When I was teaching Sunday school, I did a series of classes using Lee Strobel's works. The following is from The Case for Faith. While there may be the stray original item from me, I deserve no credit for what is written in this particular article. It is properly attributed to Lee Strobel in its entirety.


In approaching the subject of hell it is important to distinguish between liking or disliking something and judging whether it’s right to do. For example, adultery may be pleasurable, but most people would agree it’s wrong.


Hell evokes a visceral response. People react strongly against the mere idea of hell. So how do we get beyond that? People have to try to set aside their feelings and judge whether it is a morally just or morally right state of affairs, not whether they like or dislike the concept. And it’s important to understand that God hates hell and hates people going there - the Bible is very clear: God says he takes no pleasure in the death of the wicked (Ez. 33:11).


J.P. Moreland says, “God is the most generous, loving, wonderful, attractive being in the cosmos. He has made us with free will and He has made us for a purpose: to relate lovingly to Him and to others. We are not accidents, we’re not modified monkeys, we’re not random mistakes. And if we fail over and over again to live for the purpose for which we are made - a purpose, by the way, which would allow us to flourish more than living any other way - then God will have absolutely no choice but to give us what we’ve asked for all along in our lives, which is separation from him.”


It’s wrong to think that God is simply a loving being - especially if you mean ‘loving’ in the sense most Americans use that word today. We tend to care only for the softer virtues like love and mercy and forget the hard virtues of holiness, righteousness and justice.

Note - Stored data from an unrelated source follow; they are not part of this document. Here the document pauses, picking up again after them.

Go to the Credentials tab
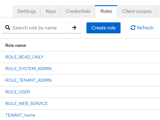[x=78, y=11]
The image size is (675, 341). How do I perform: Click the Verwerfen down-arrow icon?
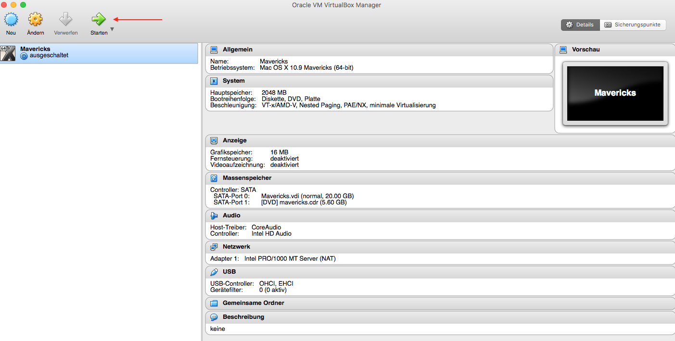coord(65,20)
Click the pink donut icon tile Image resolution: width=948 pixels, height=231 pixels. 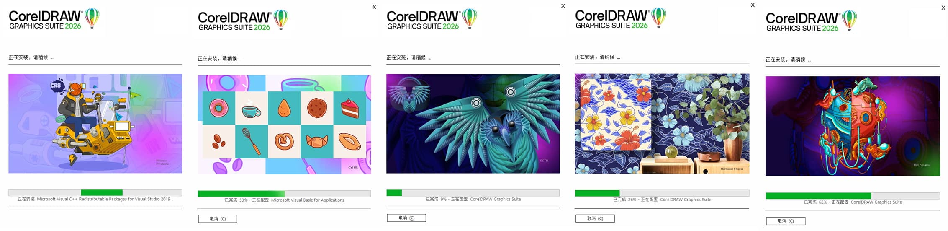coord(218,108)
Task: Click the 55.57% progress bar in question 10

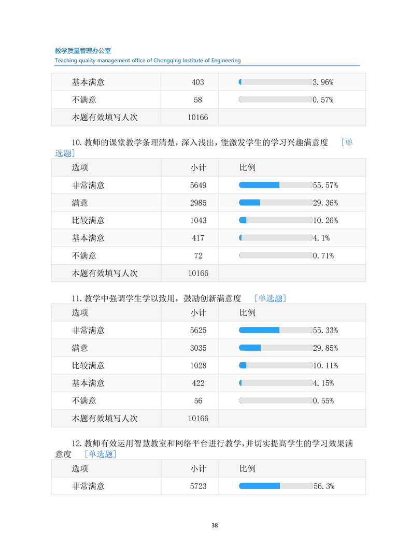Action: [x=275, y=185]
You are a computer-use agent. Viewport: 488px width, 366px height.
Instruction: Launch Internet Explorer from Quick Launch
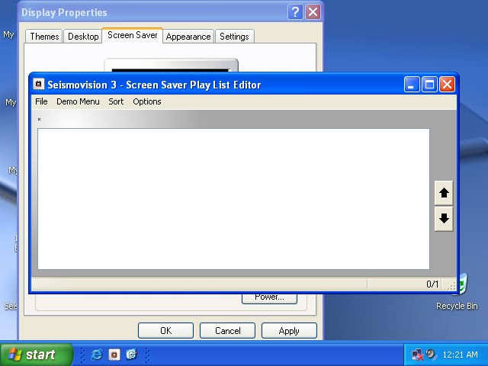pyautogui.click(x=97, y=355)
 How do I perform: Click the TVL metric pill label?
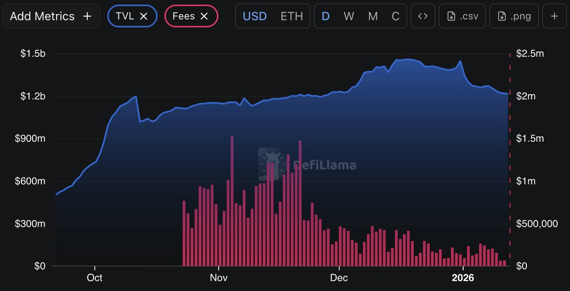tap(125, 16)
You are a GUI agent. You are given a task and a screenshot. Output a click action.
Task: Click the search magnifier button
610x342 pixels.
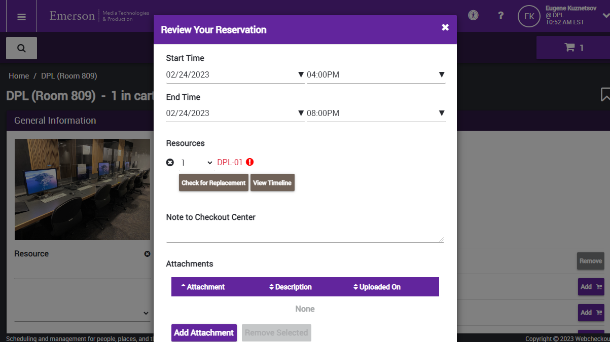(21, 48)
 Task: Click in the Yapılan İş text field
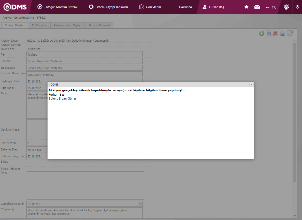(x=84, y=212)
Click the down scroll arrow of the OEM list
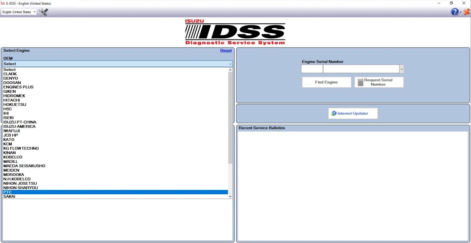471x243 pixels. pyautogui.click(x=230, y=196)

The essence of hell is relational - Christianity says people are the most valuable things in the entire creation. If people matter, then personal relationships matter, and hell is largely relational. In the Bible, hell is separation or banishment from the most beautiful being in the world - God Himself. It is exclusion from anything that matters, from all value, not only from God but also from those who have come to know and love Him. And it’s a natural consequence of people living a life where they say, “I don’t care if I’m separate from God, I want to do things my way,” and then they are given their desire for all eternity by being separated from God forever just as those who love God are given their desire for all eternity, to spend it with God.


Because we will have both body and soul in the resurrected state, the misery experienced will be both mental and physical. A great deal of suffering will be due to the sorrow from the final, ultimate, unending banishment from God, His kingdom and the good life for which we were created in the first place. People in hell will deeply grieve all they have lost.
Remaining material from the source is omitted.